Every AI system should have an owner. Every agent or workflow should have an identity. Shared keys, anonymous service accounts, and "owned by whoever built it" are control-plane debt.

Ask:

  • who owns this workflow?
  • who can run it?
  • what identity does it act under?
  • who can revoke access?
  • what happens when the owner leaves?

3. Map permissions and data scope

For each system, separate read, write, draft, send, approve, export, delete, and admin permissions. Identify the data it can see and whether that access is broader than the work requires.

Look especially for customer data, employee data, financial data, production systems, legal documents, security information, and cross-account context.

4. Inspect tool boundaries

Find every tool the AI can call. For each tool, ask what actions are automatic, staged, dry-run, approval-required, or blocked.

A healthy system has clear action boundaries. An unhealthy one has broad API access and a comforting sentence in a policy doc.

5. Review model routing

Identify which models are used where and why. Look for hardcoded defaults, premium models doing low-value work, cheap models handling risky work, and no fallback behavior.

A good routing policy considers task type, risk, quality bar, latency, privacy, and budget.

6. Review budgets and usage controls

Check spend by workflow instead of stopping at the vendor bill. Look for owners, limits, alerts, cost per accepted output, retry ceilings, token limits, batch limits, and approval thresholds for expensive runs.

If finance can only see the bill after the fact, the control plane is weak.

7. Audit memory and context

Find what the system stores, retrieves, summarizes, embeds, remembers, and reuses. Then ask who owns that memory, which source created it, who can read it, when it expires, and how it can be corrected.

Stale or over-broad memory is one of the quietest AI risks.

8. Test evals and release gates

For each production workflow, identify the eval set, owner, failure taxonomy, release threshold, and last regression result. If a prompt, model, tool, or retrieval change can ship without passing a relevant gate, quality control is mostly informal.

Ask what would block a release. If nobody knows, the gate is not real.

9. Inspect logs and observability

Pick three recent outputs and reconstruct what happened: actor, workflow, model, prompt version, context, tool calls, cost, approval, final action, and business object.

If reconstruction requires detective work, the logs are not good enough.

Then check operator views: acceptance rate, review load, override rate, escalation rate, cost per accepted output, tool failures, drift, and policy exceptions.

10. Review escalation and human review

Map the review queues. What triggers review? Who reviews? How much capacity exists? What gets escalated? Who owns decisions? What happens to reviewer corrections?

If humans are in the loop but the queue is overloaded, unclear, or unaudited, the control is weaker than it looks.

The scoring question

At the end, ask one blunt question:

Can this company increase AI usage by 10x without losing control of access, cost, quality, memory, tool actions, escalation, and auditability?

If the answer is no, the company does not need a bigger AI policy.
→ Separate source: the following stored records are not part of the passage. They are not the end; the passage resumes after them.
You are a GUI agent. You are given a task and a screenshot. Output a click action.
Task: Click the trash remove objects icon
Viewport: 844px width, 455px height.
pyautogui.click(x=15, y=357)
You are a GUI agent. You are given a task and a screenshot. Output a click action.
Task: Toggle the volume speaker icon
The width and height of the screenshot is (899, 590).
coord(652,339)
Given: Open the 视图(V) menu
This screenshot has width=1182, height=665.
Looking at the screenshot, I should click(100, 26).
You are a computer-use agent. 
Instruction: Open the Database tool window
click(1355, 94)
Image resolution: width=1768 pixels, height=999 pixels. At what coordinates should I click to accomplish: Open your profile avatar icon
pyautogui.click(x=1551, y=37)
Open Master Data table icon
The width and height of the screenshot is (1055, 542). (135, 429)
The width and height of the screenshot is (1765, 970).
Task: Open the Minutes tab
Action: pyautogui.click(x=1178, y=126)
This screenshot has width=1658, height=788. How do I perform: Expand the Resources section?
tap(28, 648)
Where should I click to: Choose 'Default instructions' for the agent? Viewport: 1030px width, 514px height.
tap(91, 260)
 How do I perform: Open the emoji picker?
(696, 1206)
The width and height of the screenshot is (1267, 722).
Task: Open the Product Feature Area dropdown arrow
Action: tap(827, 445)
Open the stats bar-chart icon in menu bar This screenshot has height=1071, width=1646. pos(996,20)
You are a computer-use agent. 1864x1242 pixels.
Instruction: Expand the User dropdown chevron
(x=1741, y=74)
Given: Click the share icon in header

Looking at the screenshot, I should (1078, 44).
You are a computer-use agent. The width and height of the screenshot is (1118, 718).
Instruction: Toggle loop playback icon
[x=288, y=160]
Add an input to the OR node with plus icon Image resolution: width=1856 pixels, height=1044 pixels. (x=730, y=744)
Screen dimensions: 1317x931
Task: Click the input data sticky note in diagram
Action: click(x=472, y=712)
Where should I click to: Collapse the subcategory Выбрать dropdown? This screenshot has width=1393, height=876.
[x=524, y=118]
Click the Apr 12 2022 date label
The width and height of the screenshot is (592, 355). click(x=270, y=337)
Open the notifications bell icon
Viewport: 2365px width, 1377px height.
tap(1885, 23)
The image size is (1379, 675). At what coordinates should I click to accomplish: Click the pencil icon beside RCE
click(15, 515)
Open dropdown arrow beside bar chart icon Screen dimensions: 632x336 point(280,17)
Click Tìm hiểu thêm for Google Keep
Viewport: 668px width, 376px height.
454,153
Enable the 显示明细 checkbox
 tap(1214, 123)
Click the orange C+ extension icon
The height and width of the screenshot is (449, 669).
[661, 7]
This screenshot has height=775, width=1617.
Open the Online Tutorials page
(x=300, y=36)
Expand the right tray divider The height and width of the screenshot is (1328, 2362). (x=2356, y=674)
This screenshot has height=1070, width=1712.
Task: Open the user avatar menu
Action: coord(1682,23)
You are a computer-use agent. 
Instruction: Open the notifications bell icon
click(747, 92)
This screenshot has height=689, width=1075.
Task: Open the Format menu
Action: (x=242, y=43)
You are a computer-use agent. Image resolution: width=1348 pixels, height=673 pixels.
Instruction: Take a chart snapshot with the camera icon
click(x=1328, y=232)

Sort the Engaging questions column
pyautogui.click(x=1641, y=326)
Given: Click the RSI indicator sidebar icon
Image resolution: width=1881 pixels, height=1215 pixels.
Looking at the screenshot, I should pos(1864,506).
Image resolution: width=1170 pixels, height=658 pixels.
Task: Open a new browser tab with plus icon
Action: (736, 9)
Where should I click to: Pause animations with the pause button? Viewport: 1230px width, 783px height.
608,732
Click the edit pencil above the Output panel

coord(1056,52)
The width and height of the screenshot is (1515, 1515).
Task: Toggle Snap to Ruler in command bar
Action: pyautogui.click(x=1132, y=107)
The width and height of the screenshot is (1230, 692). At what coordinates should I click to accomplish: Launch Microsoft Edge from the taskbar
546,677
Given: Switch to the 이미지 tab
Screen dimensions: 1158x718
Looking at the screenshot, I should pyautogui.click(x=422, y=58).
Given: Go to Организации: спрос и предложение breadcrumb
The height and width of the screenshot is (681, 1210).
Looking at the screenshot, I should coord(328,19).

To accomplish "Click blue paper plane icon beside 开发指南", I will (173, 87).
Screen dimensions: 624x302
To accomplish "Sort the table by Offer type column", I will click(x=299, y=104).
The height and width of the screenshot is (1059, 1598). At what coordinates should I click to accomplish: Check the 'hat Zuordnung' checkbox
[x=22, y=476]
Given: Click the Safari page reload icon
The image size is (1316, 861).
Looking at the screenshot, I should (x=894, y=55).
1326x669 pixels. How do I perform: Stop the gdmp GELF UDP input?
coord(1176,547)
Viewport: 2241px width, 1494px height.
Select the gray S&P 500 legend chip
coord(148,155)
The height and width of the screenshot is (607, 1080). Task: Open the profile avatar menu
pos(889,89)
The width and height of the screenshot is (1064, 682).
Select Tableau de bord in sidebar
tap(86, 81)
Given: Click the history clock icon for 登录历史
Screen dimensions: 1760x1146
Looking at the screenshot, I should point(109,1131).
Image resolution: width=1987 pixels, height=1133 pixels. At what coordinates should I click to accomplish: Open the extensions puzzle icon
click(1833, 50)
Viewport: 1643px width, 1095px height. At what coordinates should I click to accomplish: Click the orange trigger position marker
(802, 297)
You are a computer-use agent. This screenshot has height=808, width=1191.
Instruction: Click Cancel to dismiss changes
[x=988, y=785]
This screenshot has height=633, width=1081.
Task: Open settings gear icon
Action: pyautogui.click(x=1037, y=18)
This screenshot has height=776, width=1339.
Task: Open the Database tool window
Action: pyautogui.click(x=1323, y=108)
It needs a better control plane.

The audit should produce a short backlog:

  • permissions to narrow
  • owners to assign
  • tools to sandbox
  • budgets to add
  • routing rules to define
  • eval gates to enforce
  • memory to expire or scope
  • logs to improve
  • review queues to redesign
  • escalation paths to clarify

Do not try to fix everything at once. Start where the blast radius is highest: customer-facing actions, financial impact, production systems, sensitive data, expensive workflows, and high-volume review queues.

A control plane is not a monument. It is the operating layer that lets AI become more useful without becoming harder to trust.

That is the work.


This is part 10 of 10 in The AI Control Plane.